Machine Learning & Improvisational Jazz: A Syntactic Connection
Machine learning is the study of algorithms, which is a subset of artificial intelligence (AI). Systems use it to perform a task without explicit instructions and instead rely on patterns and inference. Jazz improvisation (creativity) also relies on patterns and inferred information (knowledge) that in results in awareness or concept building:
Scientists assert that creativity is a twofold process, in which an initial improvisatory phase, characterized by spontaneous generation of novel material, is followed by a period of focused re-evaluation and revision. James A. Snead came to a similar conclusion in his essay on black cultural production.

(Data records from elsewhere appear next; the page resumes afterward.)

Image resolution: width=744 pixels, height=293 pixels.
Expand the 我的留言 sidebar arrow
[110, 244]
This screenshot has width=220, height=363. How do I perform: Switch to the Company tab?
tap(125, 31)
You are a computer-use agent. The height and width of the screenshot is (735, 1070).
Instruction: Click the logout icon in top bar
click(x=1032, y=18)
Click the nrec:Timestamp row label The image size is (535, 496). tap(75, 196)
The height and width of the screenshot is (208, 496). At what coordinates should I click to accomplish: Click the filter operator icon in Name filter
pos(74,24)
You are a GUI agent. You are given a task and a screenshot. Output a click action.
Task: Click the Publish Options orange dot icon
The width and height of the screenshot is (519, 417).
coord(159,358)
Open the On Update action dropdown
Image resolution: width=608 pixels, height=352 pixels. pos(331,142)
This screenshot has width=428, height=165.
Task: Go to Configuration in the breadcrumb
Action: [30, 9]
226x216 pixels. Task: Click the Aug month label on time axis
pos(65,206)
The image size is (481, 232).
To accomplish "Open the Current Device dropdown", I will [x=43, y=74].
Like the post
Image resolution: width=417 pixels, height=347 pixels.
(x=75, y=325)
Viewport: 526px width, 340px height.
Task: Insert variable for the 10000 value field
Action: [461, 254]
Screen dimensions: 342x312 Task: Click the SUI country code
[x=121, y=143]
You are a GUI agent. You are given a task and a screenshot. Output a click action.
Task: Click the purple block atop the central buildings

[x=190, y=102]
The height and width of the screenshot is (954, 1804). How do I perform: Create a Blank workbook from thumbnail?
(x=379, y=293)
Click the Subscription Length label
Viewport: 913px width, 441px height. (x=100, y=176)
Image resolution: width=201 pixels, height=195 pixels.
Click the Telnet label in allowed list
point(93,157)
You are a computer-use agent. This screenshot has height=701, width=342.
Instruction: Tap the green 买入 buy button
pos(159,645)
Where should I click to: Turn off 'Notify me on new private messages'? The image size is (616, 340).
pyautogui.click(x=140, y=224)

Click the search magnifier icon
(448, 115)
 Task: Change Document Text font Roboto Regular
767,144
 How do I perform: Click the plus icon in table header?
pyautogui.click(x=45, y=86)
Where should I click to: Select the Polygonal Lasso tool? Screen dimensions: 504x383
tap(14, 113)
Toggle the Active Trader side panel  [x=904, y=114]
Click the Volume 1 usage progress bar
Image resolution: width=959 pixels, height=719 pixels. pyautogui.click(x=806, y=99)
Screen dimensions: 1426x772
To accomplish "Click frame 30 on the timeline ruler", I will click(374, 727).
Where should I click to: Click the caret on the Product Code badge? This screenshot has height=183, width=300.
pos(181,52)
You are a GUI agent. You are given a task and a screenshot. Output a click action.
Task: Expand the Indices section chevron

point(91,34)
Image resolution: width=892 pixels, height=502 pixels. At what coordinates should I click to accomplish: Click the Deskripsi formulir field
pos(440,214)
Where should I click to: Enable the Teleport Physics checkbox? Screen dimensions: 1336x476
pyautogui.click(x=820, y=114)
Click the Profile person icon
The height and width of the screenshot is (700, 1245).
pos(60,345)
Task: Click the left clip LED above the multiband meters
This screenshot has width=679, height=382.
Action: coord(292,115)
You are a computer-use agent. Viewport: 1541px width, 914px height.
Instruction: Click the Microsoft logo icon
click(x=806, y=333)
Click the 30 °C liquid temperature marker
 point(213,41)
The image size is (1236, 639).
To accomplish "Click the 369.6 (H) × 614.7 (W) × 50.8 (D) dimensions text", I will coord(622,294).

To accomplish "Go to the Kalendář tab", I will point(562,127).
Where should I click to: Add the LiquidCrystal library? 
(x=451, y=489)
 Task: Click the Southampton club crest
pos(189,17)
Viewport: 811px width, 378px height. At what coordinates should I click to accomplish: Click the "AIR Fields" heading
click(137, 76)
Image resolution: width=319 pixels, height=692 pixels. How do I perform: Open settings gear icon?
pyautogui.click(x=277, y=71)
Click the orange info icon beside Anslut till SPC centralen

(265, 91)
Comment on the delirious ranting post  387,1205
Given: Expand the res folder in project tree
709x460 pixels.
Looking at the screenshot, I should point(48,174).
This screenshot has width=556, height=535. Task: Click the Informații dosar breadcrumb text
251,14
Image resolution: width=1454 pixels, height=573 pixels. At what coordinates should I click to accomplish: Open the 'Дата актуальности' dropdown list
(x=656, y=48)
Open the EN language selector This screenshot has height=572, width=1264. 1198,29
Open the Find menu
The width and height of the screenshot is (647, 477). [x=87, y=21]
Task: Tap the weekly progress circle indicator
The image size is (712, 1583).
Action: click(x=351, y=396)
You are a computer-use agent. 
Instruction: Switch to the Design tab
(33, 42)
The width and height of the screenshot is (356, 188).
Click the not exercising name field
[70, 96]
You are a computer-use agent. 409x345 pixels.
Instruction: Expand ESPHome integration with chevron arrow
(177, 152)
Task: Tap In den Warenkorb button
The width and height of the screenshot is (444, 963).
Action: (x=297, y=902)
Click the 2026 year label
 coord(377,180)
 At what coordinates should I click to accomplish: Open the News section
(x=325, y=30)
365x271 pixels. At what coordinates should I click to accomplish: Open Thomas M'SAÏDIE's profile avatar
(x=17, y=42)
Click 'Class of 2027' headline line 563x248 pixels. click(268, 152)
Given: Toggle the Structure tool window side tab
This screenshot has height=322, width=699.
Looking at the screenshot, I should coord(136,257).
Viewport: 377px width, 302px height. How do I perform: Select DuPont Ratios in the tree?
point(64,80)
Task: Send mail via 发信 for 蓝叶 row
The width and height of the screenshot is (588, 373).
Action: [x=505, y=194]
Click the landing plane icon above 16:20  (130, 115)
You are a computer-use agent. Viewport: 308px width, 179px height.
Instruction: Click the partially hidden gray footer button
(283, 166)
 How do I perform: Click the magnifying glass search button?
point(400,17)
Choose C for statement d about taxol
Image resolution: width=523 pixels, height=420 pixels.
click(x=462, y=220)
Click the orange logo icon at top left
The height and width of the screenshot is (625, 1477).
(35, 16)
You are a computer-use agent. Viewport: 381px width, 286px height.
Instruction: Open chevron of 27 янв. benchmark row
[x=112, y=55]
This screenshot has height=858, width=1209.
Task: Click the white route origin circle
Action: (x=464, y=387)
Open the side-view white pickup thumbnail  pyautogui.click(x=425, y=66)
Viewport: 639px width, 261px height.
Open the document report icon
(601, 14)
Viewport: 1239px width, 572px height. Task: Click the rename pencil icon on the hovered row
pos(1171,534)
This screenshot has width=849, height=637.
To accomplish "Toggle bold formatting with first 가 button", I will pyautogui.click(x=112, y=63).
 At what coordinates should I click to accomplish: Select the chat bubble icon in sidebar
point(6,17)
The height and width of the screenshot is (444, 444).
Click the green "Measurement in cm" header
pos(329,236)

I’m applying this development to computational aesthetics that can be seen in a number of different fields for various purposes such as AI, machine learning and computer vision involve digital images or videos, sensing devices, interpreting devices, and interpretation stages. We can make a computational assessment of beauty once we have the data, information and knowledge. This assessment can include knowledge of what what Alexander Weheliye refers to in “Phonographies” as sonic blackness or the “interplay between the musical apparatus and the materiality of sound.”
With visualization you take data of some kind and make compelling images with it such as with Deep Dream image style transfer (see above), which is a subset of machine learning. Sonification is visualization for ears. The information is translated into pitch, volume, stereo position, brightness, and so on (see above). Both images are data visualizations. Here’s the sonification of data coming from outer space:
How this resembles jazz improvisation lies in the structure of the algorithm: someone provides the information such as a personal store of melodic ideas. Next, the musician adapts the ideas to meet rhythmic and harmonic constraints imposed by the rhythm section (downbeat), and concurrently constructs and performs an improvised solo.
Improvisation depends on the ability to extemporize new melodies (training data) that fit the chord sequence (model). Call-and-response participation is happening, too, as the medium (machine) responds to the data input. For me this is just another way to understand the work I’m doing with AI.